If it wasn't for people like Alan Lomax then we'd be severely lacking in all that incredible culture. Everyone knows him for his blues recordings but I'll Meet You On That Other Shore is a collection of his folk recordings. He went all across the American South and made these recordings.

For me, it's like a keyhole view into the birth of music. Even though this was 1959-60, these were recordings of songs by people where these songs had been handed down from generation to generation and included songs from the old world and wherever they had travelled from. You know, like the Highlands of Scotland or Ireland and from Africa. It's really beautiful. There are a couple of songs on there like 'I'll Meet You On That Other Shore' by the St James Church that makes me think of the sea whenever I hear it. They way they sing sounds like the waves. It's almost psychedelic but it's so human with a really incredible energy.
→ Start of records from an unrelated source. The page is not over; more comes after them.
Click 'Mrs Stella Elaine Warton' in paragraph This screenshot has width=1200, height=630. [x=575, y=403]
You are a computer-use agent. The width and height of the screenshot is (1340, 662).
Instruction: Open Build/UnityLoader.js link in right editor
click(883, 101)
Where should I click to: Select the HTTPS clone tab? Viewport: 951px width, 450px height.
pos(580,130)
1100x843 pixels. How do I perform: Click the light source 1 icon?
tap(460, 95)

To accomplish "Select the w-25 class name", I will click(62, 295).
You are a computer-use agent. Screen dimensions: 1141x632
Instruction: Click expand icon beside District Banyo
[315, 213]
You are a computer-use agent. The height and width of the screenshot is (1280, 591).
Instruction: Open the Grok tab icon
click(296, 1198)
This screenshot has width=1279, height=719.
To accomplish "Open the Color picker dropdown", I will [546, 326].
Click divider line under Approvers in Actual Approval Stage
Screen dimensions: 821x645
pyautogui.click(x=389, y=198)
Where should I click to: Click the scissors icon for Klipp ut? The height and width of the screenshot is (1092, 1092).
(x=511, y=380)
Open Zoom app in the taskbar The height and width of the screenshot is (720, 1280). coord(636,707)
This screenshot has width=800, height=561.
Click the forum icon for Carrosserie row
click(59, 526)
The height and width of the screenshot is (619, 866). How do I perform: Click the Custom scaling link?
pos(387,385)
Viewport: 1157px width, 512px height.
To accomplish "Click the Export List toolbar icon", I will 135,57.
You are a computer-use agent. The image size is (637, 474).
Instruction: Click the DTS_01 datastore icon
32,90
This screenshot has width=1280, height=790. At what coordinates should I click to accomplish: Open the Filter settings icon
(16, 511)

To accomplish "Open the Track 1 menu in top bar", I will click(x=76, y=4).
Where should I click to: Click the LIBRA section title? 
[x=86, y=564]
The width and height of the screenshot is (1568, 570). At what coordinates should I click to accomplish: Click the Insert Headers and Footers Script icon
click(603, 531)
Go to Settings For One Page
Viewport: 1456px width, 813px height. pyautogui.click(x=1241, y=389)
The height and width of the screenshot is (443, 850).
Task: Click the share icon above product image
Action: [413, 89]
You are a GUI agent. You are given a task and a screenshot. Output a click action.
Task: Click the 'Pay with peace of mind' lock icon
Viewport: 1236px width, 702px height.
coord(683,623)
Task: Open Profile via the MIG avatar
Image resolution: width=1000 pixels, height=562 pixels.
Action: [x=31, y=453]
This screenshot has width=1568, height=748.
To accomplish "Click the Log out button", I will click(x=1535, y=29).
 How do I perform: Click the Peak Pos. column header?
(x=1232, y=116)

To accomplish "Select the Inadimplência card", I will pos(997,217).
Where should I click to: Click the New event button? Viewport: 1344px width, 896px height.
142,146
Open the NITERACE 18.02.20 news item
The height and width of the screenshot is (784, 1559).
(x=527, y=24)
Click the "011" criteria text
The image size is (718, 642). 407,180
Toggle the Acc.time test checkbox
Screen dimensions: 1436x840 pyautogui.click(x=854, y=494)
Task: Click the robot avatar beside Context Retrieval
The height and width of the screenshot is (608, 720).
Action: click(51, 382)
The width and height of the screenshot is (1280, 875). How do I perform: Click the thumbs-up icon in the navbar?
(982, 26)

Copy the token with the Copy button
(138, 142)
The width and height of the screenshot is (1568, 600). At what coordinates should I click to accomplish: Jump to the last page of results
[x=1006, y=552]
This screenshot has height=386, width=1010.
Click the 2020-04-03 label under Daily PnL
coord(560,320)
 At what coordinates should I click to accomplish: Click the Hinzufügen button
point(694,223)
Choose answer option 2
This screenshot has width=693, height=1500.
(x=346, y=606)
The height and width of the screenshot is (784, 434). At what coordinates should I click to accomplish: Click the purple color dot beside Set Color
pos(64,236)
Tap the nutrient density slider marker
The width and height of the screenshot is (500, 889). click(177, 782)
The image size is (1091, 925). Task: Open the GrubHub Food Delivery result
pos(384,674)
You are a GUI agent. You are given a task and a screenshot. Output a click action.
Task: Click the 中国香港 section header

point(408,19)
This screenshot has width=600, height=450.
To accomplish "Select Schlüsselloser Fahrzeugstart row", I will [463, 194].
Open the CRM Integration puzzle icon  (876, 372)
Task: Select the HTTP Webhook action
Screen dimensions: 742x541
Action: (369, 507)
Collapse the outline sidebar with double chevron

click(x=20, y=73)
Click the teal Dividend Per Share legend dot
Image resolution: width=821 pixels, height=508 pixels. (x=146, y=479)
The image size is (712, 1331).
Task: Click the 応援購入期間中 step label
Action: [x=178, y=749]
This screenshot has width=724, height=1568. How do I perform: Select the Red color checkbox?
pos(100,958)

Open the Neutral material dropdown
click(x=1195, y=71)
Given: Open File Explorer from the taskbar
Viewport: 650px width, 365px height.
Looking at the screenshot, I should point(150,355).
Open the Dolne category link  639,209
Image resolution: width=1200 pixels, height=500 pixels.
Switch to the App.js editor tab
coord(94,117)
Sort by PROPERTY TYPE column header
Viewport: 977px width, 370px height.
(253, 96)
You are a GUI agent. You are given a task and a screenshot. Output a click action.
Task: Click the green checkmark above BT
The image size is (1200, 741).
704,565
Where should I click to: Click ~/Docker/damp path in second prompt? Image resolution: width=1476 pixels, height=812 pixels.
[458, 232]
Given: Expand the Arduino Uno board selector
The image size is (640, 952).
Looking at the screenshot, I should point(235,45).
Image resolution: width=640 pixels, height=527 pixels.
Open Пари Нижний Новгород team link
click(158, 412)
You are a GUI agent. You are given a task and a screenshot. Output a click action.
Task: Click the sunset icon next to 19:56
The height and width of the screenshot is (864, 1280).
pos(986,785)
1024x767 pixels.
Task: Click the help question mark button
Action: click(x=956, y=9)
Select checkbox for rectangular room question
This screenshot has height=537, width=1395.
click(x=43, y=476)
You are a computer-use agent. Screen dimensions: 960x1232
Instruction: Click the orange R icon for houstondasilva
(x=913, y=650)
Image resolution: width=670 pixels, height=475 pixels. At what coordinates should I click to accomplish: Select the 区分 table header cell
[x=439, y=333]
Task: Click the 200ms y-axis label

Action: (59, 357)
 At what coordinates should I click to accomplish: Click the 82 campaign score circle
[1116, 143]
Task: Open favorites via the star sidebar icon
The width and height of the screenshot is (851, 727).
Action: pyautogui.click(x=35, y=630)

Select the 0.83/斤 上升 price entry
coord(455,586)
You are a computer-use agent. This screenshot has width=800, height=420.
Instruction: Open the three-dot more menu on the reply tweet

It's also got 'Moses Was A Servant Of The Lord' by Charles Barnett and it sounds like he's playing on an old oil drum and with all the other artefacts stripped away it all boils down to the human spirit. This is what people felt and believed and brought with them across generations and continents to the South, where at that time things were particularly segregated. Listening to this stuff is like going to school. Whatever music you like, you can zone into this and hear the seeds of everything in there. It's down-to-the-knuckle, raw humanity and it's impossible not to be moved by it.